• **Assigned task**:
In the listing, find every line that has the string "will" and copy it.

• **Records shown**:
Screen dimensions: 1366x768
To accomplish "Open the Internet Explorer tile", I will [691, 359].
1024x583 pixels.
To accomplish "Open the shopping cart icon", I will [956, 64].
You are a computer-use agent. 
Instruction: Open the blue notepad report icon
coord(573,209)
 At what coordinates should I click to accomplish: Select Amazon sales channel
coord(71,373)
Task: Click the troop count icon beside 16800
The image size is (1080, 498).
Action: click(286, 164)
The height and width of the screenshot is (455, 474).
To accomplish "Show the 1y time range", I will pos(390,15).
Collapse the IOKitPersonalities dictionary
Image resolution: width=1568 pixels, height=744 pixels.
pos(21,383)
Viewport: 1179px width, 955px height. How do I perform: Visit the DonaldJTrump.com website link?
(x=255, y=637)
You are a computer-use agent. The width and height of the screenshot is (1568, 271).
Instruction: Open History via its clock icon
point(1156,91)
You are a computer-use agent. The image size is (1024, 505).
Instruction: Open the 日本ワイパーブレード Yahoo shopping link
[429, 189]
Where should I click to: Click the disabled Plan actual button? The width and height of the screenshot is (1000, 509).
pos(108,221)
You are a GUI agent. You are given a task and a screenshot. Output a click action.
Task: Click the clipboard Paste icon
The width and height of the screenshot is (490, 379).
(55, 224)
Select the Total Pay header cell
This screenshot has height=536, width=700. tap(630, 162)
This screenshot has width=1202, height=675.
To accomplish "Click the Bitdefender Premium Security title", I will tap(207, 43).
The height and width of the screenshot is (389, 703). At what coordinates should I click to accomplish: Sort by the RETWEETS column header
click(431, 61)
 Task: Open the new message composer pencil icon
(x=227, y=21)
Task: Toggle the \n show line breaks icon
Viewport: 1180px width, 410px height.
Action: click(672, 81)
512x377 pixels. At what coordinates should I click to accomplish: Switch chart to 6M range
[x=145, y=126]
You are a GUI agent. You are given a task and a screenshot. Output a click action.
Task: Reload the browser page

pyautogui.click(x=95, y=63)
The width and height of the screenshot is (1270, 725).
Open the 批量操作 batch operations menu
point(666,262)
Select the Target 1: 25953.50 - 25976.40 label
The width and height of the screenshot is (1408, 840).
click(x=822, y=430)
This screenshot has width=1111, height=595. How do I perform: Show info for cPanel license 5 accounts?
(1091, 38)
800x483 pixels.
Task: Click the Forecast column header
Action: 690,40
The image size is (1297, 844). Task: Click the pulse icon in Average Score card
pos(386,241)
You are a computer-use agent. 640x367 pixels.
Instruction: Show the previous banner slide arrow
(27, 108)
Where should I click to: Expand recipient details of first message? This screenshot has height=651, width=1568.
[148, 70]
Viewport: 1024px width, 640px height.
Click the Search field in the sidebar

• **Answer area**:
To accomplish "Open the Internet Explorer tile", I will [691, 359].
To accomplish "Open the shopping cart icon", I will [956, 64].
To accomplish "Show the 1y time range", I will pos(390,15).
To accomplish "Click the Bitdefender Premium Security title", I will tap(207, 43).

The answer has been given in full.